Blue Medicare HMO and Blue Medicare PPO Limitations and Exclusions
- This plan uses a prescription drug formulary.1 Benefits are limited to the drugs on this formulary unless an exception is approved by the plan.
- Drugs that are excluded include:
- Drugs used for anorexia, weight loss, or weight gain
- Drugs used to promote fertility
- Drugs used for cosmetic purposes or hair growth
- Drugs used for the symptomatic relief of cough and colds
- Prescription vitamins and mineral products, except prenatal vitamins and fluoride preparations
- Non-prescription drugs
- Inpatient drugs
- Drugs used to treat sexual or erectile dysfunction
- Drugs that are not Food & Drug Administration approved.
- Outpatient drugs for which the manufacturer requires that associated tests or monitoring services be purchased exclusively from the manufacturer as a condition of selling the drug.
- Certain drugs will have maximum quantity limits.
- Certain drugs require prior authorization.
- Certain drugs may require step therapy.
- Drugs covered by Medicare Part B are not payable as Part D benefits. (Refer to your Medicare Part B coverage documents for Part B drug coverage.)
- Members must use network pharmacies to receive full benefits.
- Drug benefits or services not described in the plan formulary or the Evidence of Coverage, or not required by law or regulations, are not covered.
- Prescriptions filled by pharmacies outside the United States, even for a medical emergency are not covered.
- Cosmetic products, or any drug used for cosmetic purposes (such as Rogaine, Renova, Propecia, Avage, Botox Cosmetic,Vaniqa) are not covered.
- Over-the-counter (OTC) medications and any prescription medication that contains the same active ingredient(s) as an existing over-the-counter medication are not covered.
- Replacement of lost or stolen prescriptions are not covered.
- Prescriptions filled prior to effective date of coverage or after disenrollment date are not covered.
- Enhanced coverage gap drug benefits - In the coverage gap, you pay only a copayment for Tier 1 preferred generics and 58% coinsurance for all other generics.
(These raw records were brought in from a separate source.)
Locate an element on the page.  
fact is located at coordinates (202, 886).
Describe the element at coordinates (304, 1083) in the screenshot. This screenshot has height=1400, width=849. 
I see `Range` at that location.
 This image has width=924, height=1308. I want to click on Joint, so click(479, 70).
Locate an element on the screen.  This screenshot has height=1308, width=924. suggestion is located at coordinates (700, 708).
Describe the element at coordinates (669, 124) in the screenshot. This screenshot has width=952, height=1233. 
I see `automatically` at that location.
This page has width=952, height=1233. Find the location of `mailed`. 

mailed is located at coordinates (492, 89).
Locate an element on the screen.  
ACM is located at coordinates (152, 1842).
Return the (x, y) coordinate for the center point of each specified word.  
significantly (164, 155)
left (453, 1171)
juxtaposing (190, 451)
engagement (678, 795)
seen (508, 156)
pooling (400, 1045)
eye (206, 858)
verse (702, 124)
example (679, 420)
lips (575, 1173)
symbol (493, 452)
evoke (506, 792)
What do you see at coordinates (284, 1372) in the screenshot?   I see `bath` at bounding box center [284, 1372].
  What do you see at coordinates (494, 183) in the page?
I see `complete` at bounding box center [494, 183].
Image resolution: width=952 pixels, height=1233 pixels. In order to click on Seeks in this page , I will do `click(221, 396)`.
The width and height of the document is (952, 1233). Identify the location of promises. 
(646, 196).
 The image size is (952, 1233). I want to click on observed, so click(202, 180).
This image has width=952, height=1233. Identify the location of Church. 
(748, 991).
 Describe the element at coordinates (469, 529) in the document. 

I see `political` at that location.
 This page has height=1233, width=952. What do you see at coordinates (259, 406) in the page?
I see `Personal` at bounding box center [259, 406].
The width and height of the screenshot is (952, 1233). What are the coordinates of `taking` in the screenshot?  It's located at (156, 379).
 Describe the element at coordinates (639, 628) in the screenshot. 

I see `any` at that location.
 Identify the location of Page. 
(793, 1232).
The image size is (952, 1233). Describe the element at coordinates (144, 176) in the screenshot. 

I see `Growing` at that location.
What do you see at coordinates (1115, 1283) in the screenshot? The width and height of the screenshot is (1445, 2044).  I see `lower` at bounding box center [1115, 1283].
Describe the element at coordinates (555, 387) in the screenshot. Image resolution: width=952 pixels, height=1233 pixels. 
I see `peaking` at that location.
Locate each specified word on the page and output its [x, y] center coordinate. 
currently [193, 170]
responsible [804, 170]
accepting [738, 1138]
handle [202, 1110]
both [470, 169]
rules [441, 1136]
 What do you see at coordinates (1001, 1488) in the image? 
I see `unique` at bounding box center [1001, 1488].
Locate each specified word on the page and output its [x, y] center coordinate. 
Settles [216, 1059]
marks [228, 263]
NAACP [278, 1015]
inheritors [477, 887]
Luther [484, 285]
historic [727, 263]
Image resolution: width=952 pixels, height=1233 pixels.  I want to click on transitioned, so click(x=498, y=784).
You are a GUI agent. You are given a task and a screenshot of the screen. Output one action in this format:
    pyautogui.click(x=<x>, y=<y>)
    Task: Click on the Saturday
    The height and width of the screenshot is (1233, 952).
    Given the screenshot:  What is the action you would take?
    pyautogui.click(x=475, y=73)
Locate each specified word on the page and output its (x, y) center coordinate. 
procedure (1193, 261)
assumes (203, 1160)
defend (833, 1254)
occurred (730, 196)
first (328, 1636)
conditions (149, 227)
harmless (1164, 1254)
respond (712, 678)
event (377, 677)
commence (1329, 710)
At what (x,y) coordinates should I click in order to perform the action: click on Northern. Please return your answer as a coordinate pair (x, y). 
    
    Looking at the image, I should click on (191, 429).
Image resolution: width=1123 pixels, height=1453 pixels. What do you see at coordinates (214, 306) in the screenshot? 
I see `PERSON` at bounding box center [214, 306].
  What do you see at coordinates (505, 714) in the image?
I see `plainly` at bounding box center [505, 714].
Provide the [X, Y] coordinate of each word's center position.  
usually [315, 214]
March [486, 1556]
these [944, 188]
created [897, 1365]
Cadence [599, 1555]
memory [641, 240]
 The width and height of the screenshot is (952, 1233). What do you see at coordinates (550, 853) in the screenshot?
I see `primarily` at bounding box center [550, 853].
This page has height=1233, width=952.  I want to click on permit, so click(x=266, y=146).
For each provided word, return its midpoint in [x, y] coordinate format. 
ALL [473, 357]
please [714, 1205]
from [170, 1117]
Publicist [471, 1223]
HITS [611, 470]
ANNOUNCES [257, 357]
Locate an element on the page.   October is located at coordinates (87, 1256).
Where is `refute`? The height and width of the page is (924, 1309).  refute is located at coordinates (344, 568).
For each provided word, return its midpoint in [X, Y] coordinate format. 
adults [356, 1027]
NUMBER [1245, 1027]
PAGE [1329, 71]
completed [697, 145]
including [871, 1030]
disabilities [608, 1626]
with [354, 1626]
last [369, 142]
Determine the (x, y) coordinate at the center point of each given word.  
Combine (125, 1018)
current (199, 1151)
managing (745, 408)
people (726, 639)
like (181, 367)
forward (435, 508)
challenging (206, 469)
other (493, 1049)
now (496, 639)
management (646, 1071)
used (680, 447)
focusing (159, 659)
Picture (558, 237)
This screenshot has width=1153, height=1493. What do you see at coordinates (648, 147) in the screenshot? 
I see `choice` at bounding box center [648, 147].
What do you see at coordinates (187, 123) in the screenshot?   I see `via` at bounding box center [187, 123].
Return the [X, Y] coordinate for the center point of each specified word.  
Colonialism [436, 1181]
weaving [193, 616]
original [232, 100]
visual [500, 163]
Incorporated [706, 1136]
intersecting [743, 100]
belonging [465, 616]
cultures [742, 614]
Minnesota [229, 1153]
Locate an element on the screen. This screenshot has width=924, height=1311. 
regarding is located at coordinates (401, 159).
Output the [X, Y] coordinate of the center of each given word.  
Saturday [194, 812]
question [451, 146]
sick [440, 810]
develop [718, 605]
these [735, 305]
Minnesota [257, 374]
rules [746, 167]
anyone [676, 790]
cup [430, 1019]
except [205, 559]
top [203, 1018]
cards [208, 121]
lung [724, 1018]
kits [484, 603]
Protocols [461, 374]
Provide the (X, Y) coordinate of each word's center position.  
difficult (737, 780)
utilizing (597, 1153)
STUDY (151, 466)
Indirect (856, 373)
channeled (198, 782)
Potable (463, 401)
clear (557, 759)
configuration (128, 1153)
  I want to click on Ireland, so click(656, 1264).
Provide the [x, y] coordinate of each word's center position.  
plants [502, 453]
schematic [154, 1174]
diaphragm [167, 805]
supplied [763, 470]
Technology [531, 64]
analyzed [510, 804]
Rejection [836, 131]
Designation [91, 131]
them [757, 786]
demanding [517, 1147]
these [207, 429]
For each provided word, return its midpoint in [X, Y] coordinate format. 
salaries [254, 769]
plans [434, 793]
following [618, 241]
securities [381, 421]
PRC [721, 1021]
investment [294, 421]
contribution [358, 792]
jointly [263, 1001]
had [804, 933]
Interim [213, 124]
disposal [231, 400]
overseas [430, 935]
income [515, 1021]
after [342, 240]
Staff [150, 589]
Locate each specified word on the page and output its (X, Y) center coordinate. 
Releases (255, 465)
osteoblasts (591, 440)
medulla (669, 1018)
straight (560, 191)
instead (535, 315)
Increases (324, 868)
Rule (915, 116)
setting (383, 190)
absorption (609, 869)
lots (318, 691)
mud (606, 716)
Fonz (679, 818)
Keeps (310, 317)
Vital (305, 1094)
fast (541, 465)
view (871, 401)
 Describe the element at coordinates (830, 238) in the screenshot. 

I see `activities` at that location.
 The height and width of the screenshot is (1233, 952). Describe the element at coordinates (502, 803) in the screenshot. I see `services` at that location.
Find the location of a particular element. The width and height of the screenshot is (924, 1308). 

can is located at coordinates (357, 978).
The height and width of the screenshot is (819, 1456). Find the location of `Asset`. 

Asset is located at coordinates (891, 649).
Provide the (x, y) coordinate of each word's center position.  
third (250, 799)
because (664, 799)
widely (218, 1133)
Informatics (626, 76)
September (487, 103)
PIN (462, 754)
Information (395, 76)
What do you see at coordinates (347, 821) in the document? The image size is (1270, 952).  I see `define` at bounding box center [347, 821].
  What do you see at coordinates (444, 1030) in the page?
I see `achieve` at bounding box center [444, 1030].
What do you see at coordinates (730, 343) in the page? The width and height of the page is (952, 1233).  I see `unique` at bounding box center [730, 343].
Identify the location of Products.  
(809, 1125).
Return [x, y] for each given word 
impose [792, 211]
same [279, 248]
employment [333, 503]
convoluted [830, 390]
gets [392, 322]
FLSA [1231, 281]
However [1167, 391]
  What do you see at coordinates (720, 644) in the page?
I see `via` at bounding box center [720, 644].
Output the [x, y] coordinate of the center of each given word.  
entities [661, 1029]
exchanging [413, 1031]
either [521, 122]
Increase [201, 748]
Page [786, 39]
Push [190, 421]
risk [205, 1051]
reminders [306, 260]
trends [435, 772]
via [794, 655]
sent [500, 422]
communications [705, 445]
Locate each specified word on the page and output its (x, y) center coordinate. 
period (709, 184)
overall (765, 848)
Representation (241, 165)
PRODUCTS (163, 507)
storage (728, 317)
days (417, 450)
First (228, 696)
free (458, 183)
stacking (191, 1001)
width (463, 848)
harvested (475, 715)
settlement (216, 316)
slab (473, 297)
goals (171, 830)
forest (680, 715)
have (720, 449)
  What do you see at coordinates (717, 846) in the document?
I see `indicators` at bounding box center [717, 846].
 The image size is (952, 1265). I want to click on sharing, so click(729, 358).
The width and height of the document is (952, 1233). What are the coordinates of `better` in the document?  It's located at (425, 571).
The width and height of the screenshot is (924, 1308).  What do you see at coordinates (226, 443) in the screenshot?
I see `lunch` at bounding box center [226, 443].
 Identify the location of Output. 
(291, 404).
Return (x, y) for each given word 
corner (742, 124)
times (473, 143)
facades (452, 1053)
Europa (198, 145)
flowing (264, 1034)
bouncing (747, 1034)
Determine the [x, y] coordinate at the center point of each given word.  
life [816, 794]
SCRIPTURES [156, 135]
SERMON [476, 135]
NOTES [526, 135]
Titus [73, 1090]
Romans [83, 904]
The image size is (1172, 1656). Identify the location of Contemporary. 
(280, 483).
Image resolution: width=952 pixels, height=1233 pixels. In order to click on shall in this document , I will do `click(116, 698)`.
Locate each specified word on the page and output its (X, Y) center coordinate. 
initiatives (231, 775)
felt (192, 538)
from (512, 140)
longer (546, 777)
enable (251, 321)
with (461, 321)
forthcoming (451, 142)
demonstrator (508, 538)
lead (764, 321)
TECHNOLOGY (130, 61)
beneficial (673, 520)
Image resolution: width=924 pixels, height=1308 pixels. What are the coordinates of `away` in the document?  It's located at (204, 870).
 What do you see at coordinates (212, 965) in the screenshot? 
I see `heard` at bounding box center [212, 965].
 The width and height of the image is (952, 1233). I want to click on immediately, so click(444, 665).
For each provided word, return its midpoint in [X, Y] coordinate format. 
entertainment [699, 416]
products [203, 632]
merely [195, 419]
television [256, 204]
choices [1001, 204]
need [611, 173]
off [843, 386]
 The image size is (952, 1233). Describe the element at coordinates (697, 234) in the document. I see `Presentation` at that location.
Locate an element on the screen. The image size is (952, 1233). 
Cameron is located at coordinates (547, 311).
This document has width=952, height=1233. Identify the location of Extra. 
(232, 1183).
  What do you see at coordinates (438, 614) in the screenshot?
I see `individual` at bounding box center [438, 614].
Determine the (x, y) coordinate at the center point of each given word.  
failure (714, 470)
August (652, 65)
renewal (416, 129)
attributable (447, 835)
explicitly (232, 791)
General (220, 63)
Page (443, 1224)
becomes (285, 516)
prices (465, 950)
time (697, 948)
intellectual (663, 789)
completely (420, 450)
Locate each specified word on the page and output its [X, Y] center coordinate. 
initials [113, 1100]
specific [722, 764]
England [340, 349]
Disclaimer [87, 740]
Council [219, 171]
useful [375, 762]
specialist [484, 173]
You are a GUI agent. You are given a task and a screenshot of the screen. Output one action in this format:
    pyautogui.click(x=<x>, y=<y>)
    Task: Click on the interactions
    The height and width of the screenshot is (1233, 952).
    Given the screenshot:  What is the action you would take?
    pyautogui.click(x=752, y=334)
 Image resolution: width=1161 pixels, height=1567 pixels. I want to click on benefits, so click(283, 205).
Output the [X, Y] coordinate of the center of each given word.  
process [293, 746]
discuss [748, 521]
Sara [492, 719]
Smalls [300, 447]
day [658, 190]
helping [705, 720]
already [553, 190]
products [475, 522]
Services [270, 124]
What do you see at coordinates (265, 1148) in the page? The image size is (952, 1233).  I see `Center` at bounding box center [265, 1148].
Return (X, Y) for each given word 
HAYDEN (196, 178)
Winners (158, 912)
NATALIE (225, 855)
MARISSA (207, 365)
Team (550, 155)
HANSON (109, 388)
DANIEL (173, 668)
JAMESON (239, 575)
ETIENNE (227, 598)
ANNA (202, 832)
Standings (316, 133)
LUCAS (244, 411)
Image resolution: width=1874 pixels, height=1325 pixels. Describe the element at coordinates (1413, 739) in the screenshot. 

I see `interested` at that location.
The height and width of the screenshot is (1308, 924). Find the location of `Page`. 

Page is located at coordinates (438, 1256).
Your coinsurance for approved brand-name drugs is 45%.
- Standard coverage gap drug benefits - In the coverage gap, you pay 58% coinsurance for all generics. Your coinsurance for approved brand-name drugs is 45%.
- Coverage is not available for refill medications before 75% of the time period for the supply has passed. For example, if the prescription is written for a 30-day supply, then you may obtain a refill beginning on the 23rd day.
- An exception request for drugs on the Brand Name or Specialty Tiers to be paid at the generic cost sharing level is not permissible under this plan.
- An exception request for a Tier 5 (Specialty Tier) drug to be paid at the brand or generic cost sharing level is not permissible under this plan. Tier exceptions are only permissible for Tier 4 (Non-Preferred Brand) and Tier 2 (Non-Preferred Generic) drugs.
- A Medicare beneficiary must be entitled to Part A and enrolled in Part B to enroll in a Medicare Advantage plan.
- In order to enroll in a Blue Medicare HMO or Blue Medicare PPO plan, you must reside within the CMS approved service area.
- After the initial enrollment period, there are limits on when and how often you may enroll in or change Medicare Advantage plans.
- If a Medicare beneficiary is eligible for Part D, and does not sign up in the initial enrollment period, a Medicare late enrollment penalty may apply.
- The plan's contract may be canceled by either the plan or the Centers for Medicare & Medicaid Services.
- Members enrolled under this plan may not have drug coverage through both a Medicare Part D prescription drug plan and a Medicare supplemental plan.
- Plan benefits and premium are subject to change annually.
- All claims must be received within 3 years of the fill date. For example, if a drug is purchased on January 31, 2014, the claim must be received no later than January 31, 2017. Claims received after this time frame will not be eligible for coverage.
1 Formulary and pharmacy network may change at any time. You will receive notice when necessary.
Important Legal Information and Disclaimers
The information on this page is current as of 10/1/2015.